What is needed. Count the lines in the records below that contain the word "Instruction". Reply with the number alone.
════════
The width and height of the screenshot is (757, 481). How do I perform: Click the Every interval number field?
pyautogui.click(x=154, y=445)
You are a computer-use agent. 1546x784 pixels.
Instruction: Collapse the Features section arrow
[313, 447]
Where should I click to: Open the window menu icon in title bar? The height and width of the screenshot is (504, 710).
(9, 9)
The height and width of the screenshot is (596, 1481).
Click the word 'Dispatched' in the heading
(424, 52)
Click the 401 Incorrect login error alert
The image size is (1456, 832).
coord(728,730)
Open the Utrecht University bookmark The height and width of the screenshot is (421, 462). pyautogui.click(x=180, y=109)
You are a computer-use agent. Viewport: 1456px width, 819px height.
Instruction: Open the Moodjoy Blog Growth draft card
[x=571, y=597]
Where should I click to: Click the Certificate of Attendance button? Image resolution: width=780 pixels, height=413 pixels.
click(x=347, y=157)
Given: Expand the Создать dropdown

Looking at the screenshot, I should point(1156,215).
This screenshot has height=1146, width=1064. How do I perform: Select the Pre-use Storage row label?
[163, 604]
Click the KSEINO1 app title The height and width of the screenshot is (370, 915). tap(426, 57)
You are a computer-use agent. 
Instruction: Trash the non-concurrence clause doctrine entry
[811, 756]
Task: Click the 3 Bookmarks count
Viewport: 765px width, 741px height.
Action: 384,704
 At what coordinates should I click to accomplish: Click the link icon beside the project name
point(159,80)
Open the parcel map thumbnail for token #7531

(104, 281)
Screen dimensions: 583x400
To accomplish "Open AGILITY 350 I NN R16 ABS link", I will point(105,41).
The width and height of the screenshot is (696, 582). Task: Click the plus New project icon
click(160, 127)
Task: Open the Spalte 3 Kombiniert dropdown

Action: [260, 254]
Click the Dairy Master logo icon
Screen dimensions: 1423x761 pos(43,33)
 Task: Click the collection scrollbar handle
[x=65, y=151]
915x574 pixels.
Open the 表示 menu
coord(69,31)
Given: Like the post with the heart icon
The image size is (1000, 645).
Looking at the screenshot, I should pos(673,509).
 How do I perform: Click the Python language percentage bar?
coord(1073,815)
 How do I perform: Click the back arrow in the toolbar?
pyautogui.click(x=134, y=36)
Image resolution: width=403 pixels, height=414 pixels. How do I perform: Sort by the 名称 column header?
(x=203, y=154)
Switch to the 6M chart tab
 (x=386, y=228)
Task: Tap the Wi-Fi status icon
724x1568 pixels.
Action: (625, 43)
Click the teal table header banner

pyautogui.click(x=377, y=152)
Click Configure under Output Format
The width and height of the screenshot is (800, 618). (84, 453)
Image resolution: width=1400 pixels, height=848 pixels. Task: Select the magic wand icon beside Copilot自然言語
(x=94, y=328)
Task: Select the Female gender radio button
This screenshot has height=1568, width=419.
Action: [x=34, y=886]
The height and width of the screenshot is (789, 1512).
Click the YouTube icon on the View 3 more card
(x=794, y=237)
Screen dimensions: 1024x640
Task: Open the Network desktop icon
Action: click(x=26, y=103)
════════
Solution. 3